#### DIRECTIONS:
From the data below, return the exact lines starting at the line containing "Select the nine-tile" and ending at the line containing "is (1000, 1000).", both included, and nothing else.

#### DATA SUPPLIED:
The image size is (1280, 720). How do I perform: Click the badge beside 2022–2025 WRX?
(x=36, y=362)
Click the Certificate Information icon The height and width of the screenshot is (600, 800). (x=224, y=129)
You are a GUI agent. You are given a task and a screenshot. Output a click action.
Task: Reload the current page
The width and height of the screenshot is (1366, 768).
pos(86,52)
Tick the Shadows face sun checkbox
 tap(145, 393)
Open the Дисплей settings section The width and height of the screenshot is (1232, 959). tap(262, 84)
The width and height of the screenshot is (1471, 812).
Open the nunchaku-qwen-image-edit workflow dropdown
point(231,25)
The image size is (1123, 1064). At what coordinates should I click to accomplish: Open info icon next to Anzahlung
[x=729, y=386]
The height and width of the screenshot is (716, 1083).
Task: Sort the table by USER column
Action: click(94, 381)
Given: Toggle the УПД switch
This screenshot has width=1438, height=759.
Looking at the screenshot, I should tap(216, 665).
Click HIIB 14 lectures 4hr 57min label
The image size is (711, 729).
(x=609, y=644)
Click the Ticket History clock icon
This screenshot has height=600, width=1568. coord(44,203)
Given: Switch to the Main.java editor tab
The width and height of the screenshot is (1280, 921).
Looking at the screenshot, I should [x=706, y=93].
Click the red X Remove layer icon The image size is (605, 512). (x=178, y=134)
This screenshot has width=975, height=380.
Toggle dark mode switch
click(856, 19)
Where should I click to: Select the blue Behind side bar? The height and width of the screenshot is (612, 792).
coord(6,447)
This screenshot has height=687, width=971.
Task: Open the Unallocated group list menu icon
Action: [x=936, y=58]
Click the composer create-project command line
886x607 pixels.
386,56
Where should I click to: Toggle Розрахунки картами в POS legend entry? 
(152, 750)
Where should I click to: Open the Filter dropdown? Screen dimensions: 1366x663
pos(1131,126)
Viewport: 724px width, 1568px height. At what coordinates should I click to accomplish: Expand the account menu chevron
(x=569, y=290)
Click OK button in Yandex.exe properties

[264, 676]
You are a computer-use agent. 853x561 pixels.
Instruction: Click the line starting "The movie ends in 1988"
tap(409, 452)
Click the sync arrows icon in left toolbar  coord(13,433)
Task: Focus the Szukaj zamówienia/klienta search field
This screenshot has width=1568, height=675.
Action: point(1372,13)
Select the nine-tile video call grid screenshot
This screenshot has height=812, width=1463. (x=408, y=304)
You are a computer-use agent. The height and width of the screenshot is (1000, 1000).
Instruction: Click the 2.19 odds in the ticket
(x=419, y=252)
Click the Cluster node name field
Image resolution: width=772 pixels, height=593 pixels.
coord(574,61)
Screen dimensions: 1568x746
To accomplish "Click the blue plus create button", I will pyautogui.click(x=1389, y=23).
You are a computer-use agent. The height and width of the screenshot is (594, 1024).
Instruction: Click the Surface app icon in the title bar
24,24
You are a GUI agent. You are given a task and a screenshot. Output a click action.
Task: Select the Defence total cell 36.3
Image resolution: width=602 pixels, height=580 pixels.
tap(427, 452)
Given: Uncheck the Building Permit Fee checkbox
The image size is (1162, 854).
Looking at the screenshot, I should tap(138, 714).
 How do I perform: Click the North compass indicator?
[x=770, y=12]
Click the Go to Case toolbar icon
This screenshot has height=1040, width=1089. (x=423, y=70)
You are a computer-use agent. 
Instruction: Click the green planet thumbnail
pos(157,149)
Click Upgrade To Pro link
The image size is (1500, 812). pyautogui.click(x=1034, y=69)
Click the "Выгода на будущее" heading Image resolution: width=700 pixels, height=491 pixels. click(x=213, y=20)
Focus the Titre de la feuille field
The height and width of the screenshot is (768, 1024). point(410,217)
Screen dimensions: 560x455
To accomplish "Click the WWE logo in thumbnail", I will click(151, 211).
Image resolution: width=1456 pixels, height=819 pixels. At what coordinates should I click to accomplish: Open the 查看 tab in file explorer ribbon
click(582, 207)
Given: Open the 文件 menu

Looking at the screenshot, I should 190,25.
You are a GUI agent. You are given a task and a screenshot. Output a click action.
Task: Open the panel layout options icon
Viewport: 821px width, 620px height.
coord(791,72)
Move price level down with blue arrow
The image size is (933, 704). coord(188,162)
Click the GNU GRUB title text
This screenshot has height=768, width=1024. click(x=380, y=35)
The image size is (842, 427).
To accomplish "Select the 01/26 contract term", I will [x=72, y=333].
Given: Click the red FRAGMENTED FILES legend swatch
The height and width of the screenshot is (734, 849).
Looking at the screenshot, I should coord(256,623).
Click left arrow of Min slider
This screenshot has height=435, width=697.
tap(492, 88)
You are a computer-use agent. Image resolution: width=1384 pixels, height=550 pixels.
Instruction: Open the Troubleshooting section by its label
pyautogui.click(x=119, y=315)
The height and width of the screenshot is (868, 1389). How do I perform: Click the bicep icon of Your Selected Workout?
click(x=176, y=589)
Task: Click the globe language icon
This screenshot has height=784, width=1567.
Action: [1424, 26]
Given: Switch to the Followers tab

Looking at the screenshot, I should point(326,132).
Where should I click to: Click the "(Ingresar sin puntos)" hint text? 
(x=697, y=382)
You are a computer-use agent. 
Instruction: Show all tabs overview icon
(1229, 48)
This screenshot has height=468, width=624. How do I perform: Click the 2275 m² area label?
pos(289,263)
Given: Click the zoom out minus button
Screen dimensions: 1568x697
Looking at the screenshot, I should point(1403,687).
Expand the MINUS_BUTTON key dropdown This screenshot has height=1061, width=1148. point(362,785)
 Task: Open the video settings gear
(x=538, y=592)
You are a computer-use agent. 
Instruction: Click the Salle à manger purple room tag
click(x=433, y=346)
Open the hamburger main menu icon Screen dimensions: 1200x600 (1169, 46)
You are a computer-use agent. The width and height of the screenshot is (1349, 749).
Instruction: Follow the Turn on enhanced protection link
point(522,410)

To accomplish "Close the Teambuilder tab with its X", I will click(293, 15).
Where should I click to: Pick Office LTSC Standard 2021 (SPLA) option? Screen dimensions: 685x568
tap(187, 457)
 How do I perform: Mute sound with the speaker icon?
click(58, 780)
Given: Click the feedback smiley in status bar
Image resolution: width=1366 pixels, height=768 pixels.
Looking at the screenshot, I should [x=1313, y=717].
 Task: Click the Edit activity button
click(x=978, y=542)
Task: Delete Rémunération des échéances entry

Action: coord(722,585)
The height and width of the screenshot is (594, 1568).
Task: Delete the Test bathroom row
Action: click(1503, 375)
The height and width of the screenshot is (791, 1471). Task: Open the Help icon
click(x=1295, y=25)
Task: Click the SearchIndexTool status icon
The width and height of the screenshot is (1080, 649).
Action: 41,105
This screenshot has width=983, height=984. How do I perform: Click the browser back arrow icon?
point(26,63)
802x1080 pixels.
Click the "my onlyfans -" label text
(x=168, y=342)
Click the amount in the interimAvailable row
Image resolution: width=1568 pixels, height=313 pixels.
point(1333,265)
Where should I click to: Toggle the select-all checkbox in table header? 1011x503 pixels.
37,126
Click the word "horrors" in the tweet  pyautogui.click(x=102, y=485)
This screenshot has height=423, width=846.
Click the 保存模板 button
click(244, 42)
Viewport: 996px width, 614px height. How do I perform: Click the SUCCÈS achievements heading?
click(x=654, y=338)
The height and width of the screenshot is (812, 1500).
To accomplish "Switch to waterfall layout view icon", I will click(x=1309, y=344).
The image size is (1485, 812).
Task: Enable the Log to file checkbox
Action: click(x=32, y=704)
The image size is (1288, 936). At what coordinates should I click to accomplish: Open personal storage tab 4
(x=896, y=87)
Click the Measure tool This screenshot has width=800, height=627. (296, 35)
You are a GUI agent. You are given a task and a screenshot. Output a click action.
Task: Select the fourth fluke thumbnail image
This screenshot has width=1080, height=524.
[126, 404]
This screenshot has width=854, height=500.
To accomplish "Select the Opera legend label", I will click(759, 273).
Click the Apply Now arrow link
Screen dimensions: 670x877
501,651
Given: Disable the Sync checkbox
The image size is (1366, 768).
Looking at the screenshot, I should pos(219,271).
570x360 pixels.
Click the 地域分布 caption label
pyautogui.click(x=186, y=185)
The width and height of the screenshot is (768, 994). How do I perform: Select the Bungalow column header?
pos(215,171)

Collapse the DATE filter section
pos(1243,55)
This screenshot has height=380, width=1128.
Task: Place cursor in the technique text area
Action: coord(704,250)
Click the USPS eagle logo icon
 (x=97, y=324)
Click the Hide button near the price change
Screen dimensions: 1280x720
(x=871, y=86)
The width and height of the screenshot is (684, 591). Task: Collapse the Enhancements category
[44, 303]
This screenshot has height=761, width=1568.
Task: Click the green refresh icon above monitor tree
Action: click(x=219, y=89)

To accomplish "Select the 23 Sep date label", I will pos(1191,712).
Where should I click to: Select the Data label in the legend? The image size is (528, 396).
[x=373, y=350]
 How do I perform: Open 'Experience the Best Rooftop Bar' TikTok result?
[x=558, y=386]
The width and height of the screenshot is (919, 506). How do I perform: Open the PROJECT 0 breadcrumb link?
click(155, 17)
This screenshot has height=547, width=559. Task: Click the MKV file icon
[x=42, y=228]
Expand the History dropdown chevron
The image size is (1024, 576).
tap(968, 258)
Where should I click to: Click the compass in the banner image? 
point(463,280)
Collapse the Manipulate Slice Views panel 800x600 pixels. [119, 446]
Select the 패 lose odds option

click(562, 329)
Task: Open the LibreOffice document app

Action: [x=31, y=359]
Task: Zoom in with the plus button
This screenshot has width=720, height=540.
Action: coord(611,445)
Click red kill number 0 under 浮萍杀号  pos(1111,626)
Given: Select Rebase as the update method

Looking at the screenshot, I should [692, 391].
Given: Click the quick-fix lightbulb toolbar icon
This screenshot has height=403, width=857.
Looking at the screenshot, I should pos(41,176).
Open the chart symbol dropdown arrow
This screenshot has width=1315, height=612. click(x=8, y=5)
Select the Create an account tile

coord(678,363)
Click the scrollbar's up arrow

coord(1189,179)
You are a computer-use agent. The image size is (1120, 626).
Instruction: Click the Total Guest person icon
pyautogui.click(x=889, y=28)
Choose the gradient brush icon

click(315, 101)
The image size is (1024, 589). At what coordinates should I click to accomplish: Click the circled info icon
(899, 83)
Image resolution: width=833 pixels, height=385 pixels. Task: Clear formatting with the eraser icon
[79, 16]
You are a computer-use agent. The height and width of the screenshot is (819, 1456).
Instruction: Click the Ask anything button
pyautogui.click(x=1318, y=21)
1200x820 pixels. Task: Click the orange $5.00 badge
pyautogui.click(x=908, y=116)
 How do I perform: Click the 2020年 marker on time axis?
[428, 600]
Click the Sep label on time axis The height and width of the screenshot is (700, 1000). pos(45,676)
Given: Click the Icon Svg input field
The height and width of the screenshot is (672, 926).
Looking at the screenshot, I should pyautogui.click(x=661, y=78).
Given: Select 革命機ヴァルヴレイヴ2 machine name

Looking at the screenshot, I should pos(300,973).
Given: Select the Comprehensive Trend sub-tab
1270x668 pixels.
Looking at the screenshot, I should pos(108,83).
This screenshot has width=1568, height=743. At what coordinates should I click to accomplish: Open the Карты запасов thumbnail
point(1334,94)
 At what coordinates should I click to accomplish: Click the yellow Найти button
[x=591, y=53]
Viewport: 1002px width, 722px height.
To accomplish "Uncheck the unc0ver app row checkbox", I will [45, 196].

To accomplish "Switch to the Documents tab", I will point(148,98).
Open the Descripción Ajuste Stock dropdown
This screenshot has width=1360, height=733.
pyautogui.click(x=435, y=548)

#### TASK RESULT:
Select the nine-tile video call grid screenshot
This screenshot has height=812, width=1463. (x=408, y=304)
You are a computer-use agent. The height and width of the screenshot is (1000, 1000).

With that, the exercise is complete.